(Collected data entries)

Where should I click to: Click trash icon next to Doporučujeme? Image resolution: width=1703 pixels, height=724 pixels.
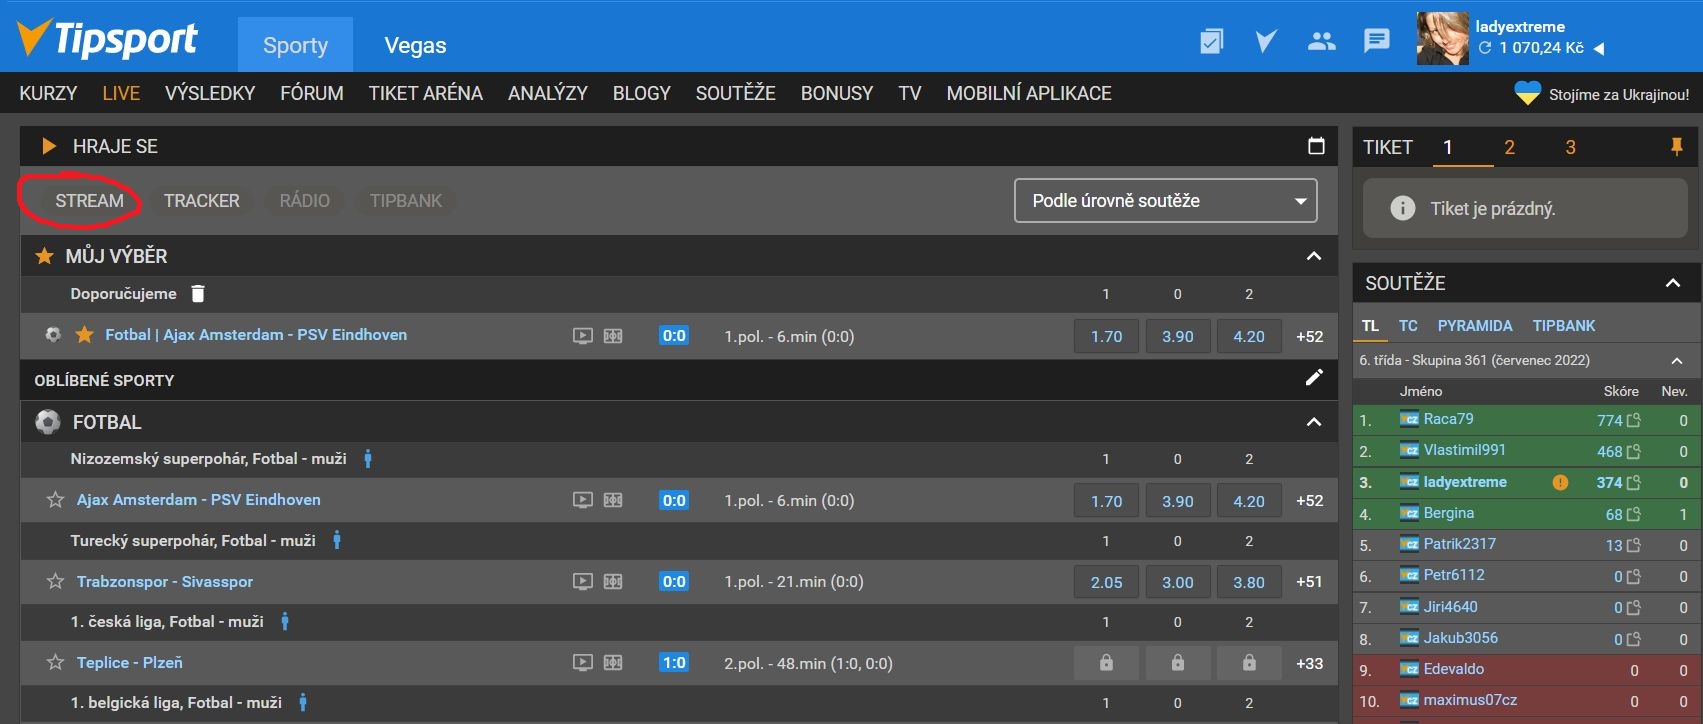[198, 293]

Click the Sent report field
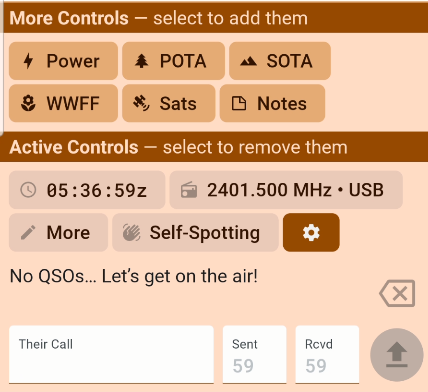click(x=255, y=355)
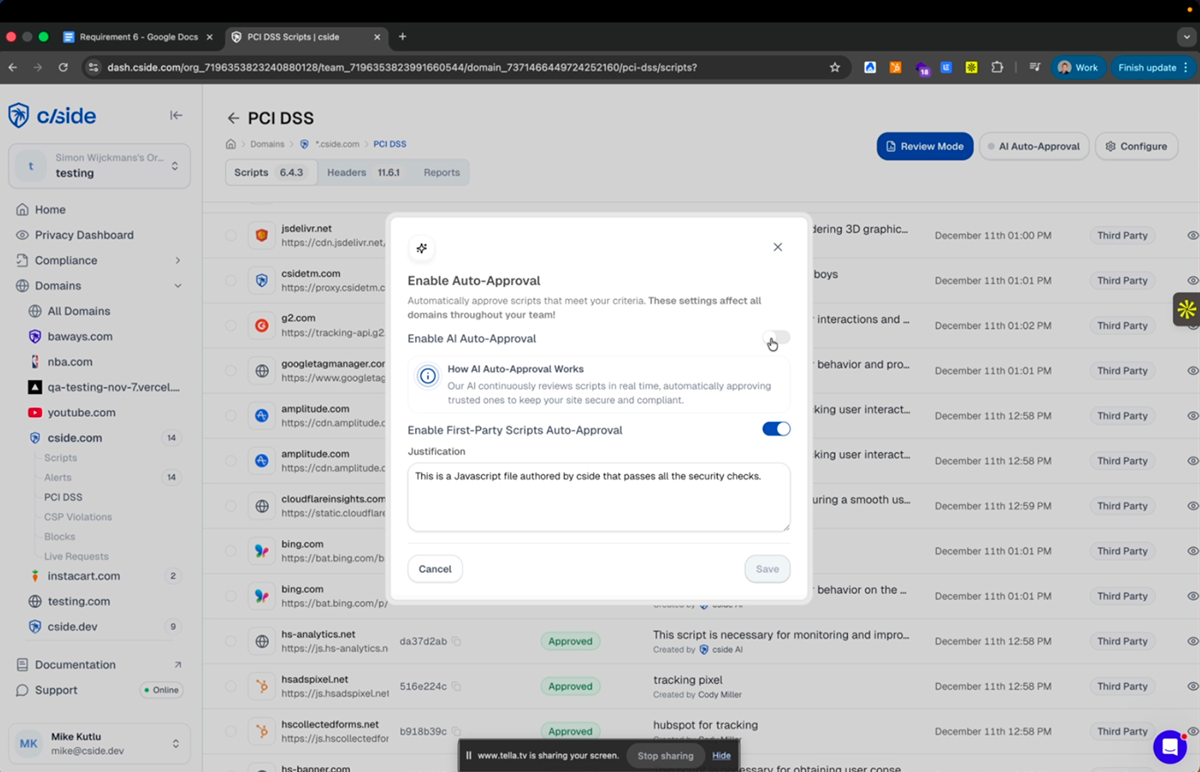Open the Intercom chat bubble
Image resolution: width=1200 pixels, height=772 pixels.
1170,747
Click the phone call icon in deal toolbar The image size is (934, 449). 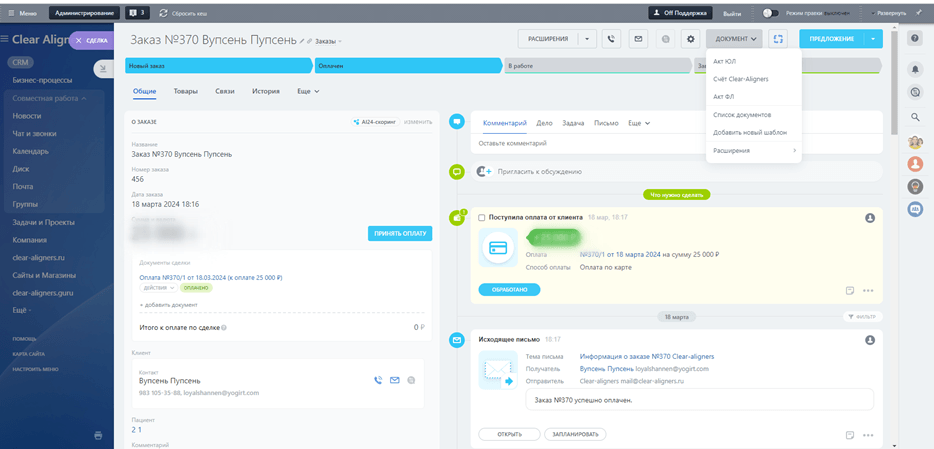[x=613, y=39]
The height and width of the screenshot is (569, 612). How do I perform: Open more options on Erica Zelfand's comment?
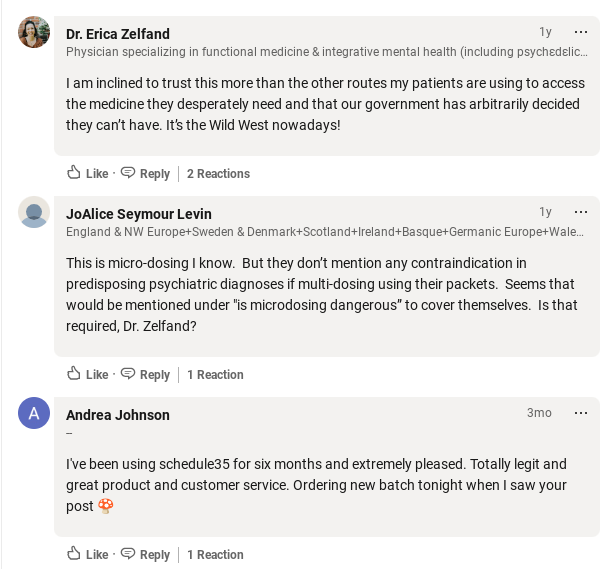[581, 32]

Work order: Give again, word for word, each line from the one holding "The height and" through the end of the entries, and leave out any picture.

Solution:
The height and width of the screenshot is (569, 612). How do I perform: Open more options on Erica Zelfand's comment?
[581, 32]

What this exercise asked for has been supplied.